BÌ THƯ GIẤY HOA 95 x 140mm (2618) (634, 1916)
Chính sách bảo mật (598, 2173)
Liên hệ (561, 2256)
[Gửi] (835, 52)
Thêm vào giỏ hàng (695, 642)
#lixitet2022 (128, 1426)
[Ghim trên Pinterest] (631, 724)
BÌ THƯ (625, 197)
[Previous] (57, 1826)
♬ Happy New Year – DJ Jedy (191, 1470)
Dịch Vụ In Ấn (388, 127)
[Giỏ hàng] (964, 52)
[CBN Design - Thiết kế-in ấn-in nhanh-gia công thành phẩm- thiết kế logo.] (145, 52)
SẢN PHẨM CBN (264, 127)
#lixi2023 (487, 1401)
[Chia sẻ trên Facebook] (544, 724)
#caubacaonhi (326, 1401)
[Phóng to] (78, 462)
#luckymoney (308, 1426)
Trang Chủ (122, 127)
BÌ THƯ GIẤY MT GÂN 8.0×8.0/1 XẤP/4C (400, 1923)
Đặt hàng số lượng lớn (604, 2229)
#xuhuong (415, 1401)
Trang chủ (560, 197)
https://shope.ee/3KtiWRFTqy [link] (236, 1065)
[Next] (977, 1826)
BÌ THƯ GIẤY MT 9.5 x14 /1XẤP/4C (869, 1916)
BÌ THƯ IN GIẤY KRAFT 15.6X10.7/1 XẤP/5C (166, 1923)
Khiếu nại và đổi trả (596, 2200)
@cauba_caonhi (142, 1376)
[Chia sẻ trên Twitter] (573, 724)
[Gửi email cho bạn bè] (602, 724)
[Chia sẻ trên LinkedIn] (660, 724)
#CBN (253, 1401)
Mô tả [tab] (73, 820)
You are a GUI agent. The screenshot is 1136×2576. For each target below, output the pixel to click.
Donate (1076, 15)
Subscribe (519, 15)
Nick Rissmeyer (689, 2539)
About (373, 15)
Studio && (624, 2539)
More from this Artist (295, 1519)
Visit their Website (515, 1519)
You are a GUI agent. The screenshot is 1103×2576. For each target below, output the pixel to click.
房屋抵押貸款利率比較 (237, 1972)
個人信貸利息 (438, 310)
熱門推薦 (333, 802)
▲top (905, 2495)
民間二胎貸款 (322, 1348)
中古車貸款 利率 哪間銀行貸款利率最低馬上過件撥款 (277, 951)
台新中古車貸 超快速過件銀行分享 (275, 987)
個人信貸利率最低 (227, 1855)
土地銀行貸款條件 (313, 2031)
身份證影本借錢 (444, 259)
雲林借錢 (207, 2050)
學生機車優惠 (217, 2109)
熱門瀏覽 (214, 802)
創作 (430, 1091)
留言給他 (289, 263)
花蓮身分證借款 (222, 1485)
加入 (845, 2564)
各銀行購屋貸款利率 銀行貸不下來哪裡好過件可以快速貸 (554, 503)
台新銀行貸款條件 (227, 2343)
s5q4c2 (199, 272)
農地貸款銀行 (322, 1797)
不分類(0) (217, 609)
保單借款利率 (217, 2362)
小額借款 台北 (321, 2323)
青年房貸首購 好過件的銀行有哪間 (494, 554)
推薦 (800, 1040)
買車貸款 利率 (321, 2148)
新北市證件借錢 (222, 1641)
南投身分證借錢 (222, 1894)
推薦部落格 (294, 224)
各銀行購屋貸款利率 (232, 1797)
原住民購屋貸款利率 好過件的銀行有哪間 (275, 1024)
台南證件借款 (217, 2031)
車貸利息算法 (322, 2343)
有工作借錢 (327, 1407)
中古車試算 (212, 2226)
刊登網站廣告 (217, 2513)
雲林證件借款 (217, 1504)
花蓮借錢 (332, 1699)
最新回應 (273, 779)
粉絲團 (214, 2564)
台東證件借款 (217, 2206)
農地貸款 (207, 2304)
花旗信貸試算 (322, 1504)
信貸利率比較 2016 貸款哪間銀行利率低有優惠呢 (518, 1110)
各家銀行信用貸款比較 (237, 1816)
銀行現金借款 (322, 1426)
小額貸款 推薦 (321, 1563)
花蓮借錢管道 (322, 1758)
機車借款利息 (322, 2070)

********

_EXERCISE BRIEF:_ Exactly the lines from the one containing "土地銀行貸款條件 (313, 2031)" through the end of the listing above, inclusive, are to be written out, and no others.

_OUTPUT BELOW:_
土地銀行貸款條件 (313, 2031)
身份證影本借錢 (444, 259)
雲林借錢 (207, 2050)
學生機車優惠 (217, 2109)
熱門瀏覽 (214, 802)
創作 (430, 1091)
留言給他 (289, 263)
花蓮身分證借款 (222, 1485)
加入 (845, 2564)
各銀行購屋貸款利率 銀行貸不下來哪裡好過件可以快速貸 (554, 503)
台新銀行貸款條件 (227, 2343)
s5q4c2 (199, 272)
農地貸款銀行 (322, 1797)
不分類(0) (217, 609)
保單借款利率 (217, 2362)
小額借款 台北 (321, 2323)
青年房貸首購 好過件的銀行有哪間 (494, 554)
推薦 (800, 1040)
買車貸款 利率 (321, 2148)
新北市證件借錢 (222, 1641)
南投身分證借錢 (222, 1894)
推薦部落格 (294, 224)
各銀行購屋貸款利率 (232, 1797)
原住民購屋貸款利率 好過件的銀行有哪間 (275, 1024)
台南證件借款 (217, 2031)
車貸利息算法 (322, 2343)
有工作借錢 (327, 1407)
中古車試算 (212, 2226)
刊登網站廣告 (217, 2513)
雲林證件借款 (217, 1504)
花蓮借錢 (332, 1699)
最新回應 (273, 779)
粉絲團 (214, 2564)
台東證件借款 (217, 2206)
農地貸款 (207, 2304)
花旗信貸試算 (322, 1504)
信貸利率比較 2016 貸款哪間銀行利率低有優惠呢 (518, 1110)
各家銀行信用貸款比較 (237, 1816)
銀行現金借款 (322, 1426)
小額貸款 推薦 (321, 1563)
花蓮借錢管道 (322, 1758)
機車借款利息 (322, 2070)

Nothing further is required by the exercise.